Pages

Wednesday, 14 March 2012

Understanding the concept of SQL Server Failover Cluster

Before getting hands on experience in SQL server on failover cluster , I used to read many article about failover clustering. Unfortunately I was not able to digest the concept till I wet my hands.I will keep this point in my mind while explaining the failover cluster in this post.

What is a windows Cluster ? A cluster is a group of independent computer systems, referred to as nodes, working together as a unified computing resource. When we say unified computing , it does not mean that a single application can access the resources (cpu/memory) of multiple computer at any point of time. A cluster provides a single name for clients to use it services.There are two type of cluster:

Network Load Balancing Cluster : A Network Load Balancing Cluster (NLB) distribute the load (request from the client)  to the different nodes which are part of the cluster based on predefined rules.The  client application has to communicate to a single cluster IP address (virtual server)  and client does not know which node in the cluster exactly serving its request.Network Load Balancing cluster helps to enhance the the availability and scalability of  application. We are not going to talk much about this on this post.

Fail over Cluster:  Failover cluster is a collection of servers that by working together increase the availability of applications and services that run on the cluster. It can be  described as a technology that automatically allows one physical server to take over the tasks and responsibilities of another physical server that has failed.A failover cluster provides high availability for cluster aware application like SQL server ,exchange server,etc. The major difference between NLB cluster and failover cluster is, failover cluster will not help to improve the scalability of the application. It can only support high availability.
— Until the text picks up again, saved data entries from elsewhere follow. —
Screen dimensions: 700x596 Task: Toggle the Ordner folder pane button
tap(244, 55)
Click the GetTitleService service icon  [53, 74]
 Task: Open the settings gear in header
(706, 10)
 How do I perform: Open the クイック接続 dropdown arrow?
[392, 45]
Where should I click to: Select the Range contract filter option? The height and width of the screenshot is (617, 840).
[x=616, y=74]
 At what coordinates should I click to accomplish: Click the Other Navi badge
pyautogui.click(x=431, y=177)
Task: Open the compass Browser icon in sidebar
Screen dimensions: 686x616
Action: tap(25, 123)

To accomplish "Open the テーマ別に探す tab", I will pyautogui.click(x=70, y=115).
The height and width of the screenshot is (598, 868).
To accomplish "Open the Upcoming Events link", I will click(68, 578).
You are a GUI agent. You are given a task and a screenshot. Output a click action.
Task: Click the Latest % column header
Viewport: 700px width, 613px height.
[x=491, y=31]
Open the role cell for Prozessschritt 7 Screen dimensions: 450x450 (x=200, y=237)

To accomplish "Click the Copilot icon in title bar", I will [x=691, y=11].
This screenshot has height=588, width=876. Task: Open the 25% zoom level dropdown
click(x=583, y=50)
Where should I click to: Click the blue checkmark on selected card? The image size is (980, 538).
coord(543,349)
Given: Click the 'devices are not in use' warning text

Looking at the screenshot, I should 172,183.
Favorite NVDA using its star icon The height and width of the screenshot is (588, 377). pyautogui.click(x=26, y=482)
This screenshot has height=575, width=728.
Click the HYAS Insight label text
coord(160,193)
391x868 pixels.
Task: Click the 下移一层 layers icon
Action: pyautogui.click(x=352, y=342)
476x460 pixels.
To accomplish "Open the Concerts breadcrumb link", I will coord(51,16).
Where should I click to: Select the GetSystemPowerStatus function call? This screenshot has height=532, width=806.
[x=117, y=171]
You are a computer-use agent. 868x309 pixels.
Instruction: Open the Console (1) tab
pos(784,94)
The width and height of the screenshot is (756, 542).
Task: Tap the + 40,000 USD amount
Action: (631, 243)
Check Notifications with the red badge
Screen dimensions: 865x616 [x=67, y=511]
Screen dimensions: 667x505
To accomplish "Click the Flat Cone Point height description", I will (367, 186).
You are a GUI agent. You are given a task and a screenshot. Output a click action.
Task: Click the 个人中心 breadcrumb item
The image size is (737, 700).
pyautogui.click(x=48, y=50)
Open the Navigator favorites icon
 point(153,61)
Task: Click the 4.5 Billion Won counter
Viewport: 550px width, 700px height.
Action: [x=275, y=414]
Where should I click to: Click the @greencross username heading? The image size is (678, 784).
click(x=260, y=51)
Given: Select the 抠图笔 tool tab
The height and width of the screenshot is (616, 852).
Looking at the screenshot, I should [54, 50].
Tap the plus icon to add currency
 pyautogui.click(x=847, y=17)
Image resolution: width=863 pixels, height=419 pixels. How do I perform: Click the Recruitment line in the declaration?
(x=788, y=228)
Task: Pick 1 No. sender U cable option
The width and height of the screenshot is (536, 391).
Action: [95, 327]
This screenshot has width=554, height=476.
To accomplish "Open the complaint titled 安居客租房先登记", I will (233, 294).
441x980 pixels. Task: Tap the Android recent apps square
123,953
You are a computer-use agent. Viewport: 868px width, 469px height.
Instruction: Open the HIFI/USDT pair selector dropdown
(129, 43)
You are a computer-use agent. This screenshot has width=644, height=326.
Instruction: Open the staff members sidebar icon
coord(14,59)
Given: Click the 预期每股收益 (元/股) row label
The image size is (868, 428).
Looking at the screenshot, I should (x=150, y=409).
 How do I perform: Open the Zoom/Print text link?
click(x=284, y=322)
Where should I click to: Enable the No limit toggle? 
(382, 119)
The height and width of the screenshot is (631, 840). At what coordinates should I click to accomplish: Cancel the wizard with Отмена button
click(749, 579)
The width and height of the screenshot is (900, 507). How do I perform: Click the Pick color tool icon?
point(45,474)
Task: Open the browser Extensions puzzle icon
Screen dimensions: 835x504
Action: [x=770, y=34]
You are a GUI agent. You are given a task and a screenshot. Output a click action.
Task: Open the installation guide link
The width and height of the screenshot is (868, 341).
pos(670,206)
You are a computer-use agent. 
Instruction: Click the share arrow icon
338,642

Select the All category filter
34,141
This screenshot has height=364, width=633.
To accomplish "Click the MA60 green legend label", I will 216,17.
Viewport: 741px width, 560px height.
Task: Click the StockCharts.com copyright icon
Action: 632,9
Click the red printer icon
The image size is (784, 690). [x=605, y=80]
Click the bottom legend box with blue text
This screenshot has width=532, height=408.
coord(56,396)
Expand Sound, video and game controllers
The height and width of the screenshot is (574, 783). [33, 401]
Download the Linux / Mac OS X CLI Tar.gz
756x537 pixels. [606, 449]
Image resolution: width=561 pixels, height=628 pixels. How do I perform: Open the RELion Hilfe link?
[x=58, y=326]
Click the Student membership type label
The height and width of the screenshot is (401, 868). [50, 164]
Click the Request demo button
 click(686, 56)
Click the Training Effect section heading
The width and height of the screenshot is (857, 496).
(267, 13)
There are many misunderstanding among people about the advantage of having SQL server on a failover cluster environment. Below table will give a clear picture about the capability of SQL server on cluster environment.


To understand the failover cluster it is important to familiar with the terminologies. Let us have look on the terminologies used in the windows clustering.

Server Node: Physical node with operating system that support windows clustering. Each server node should have minimum two network card for public and private network.Minimum one local hard disk is required for OS and other application binaries.

Private Storage: Local disks are referred as private storage. There will be minimum of one private disk for OS and SQL binaries.Server node can have a additional local disk for bigger page file.
Shared Disk Array: Each server needs to be attached to the shared external storage.In non-clustered SQL server instance, databases (system/user/resource) are store on locally attached disk storage but in clustered SQL server instances databases are store data on a shared disk array.That mean all the server nodes in the cluster setup are physically connected to the disk array.This shared storage configuration allow application to failover between server in the cluster.

Quorum Disk: Quorum is the cluster's configuration file.This file (quorum.log) resides in the the quorum disk (one disk from shared disk array).Quorum is the main interpreter between all nodes. It stores latest cluster configuration and resource data. This helps the other nodes to take ownership when one node goes down.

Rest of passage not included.